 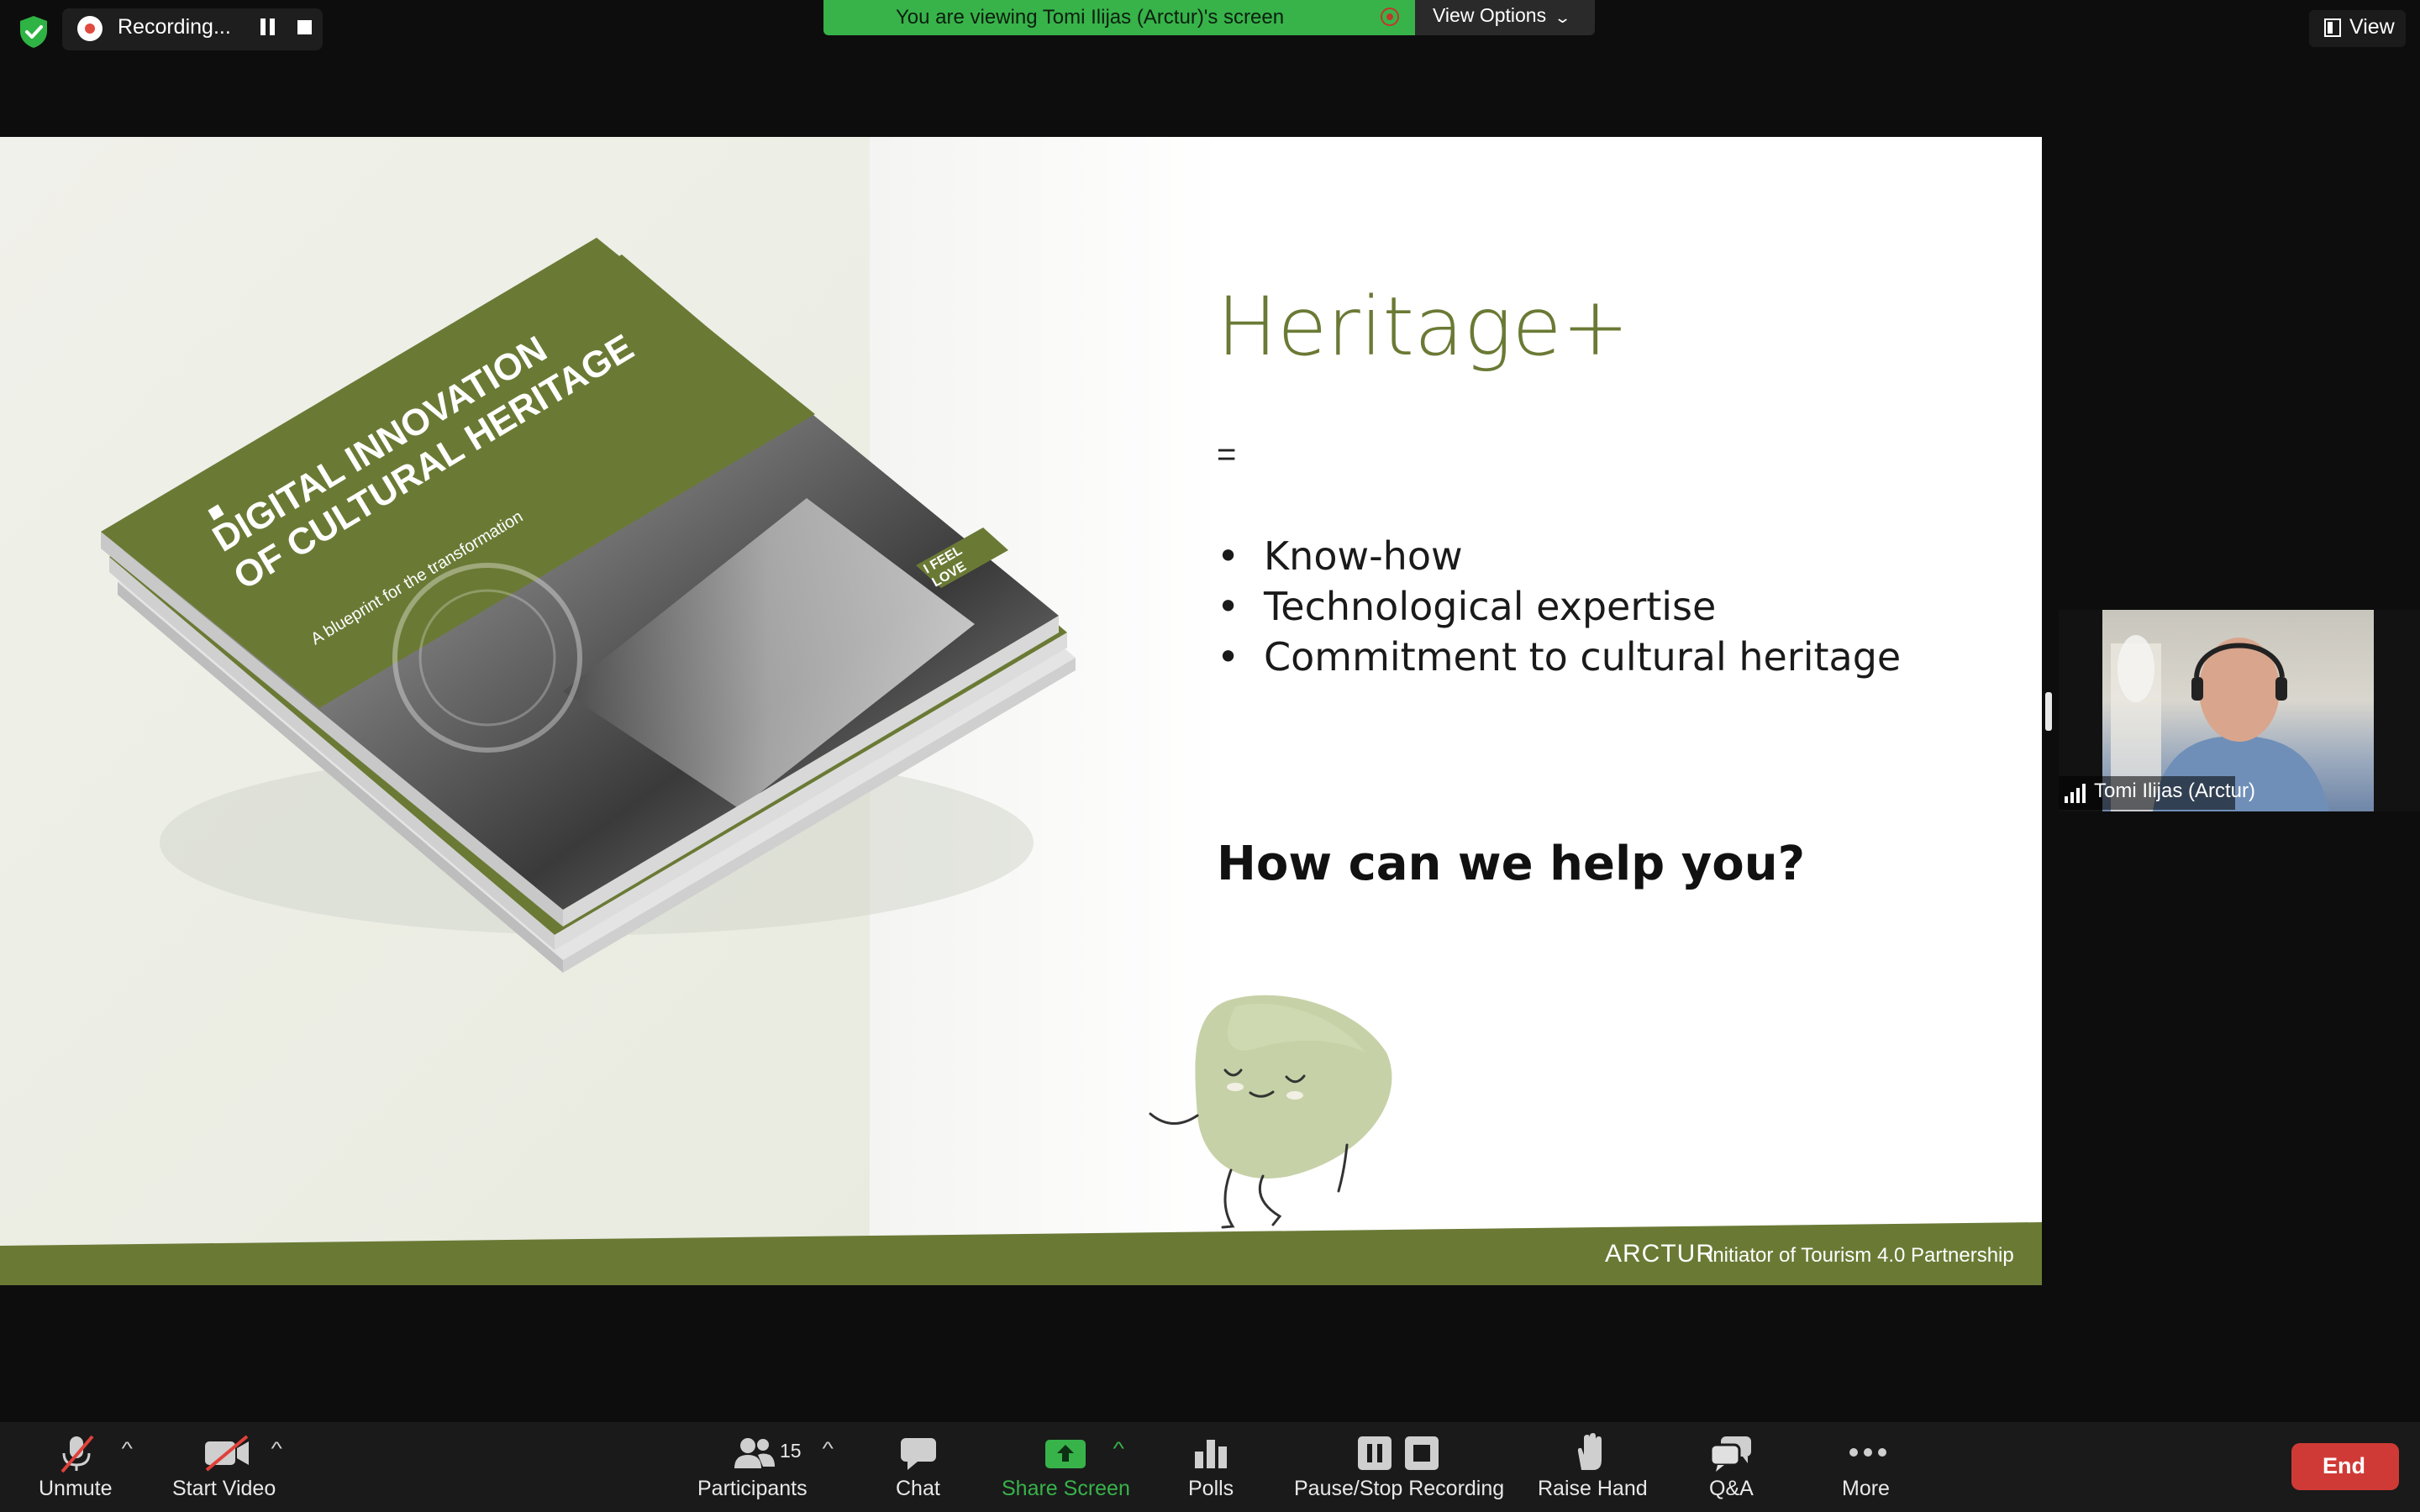 I want to click on arctur-logo: ARCTUR, so click(x=1660, y=1254).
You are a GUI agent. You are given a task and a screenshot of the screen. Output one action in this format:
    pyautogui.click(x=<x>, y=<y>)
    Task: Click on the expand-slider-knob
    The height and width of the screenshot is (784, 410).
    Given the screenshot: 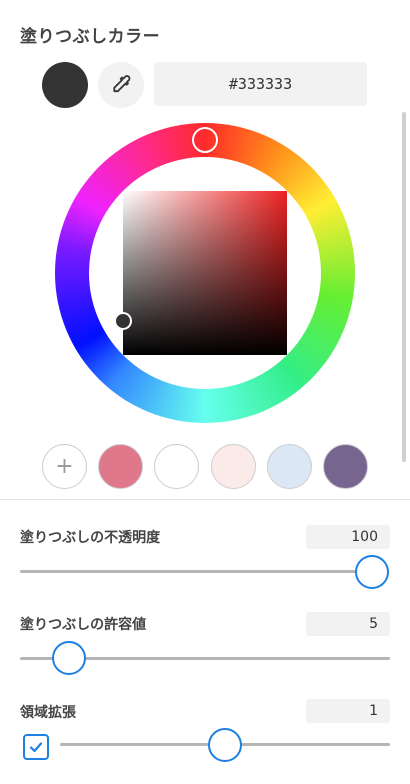 What is the action you would take?
    pyautogui.click(x=225, y=745)
    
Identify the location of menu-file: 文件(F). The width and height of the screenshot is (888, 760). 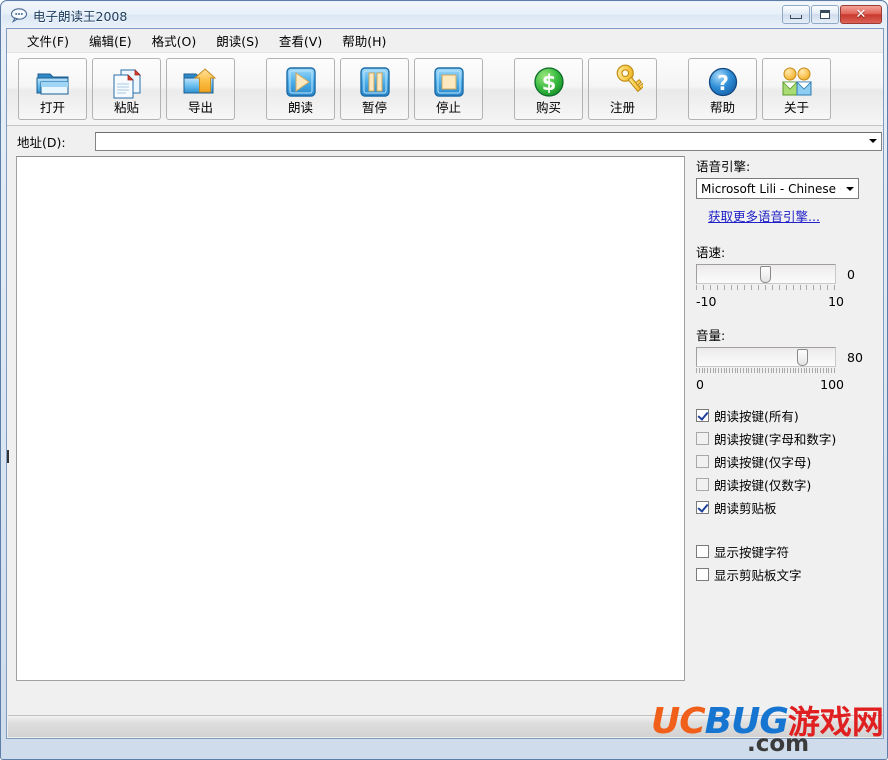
=====
** Problem to solve **
Please output the material between the line holding "You are a GUI" and the line holding "The height and", inclusive, reproducing each line exactly.

** Result of the task **
You are a GUI agent. You are given a task and a screenshot of the screen. Output one action in this format:
    pyautogui.click(x=<x>, y=<y>)
    Task: Click on the expand-slider-knob
    The height and width of the screenshot is (784, 410).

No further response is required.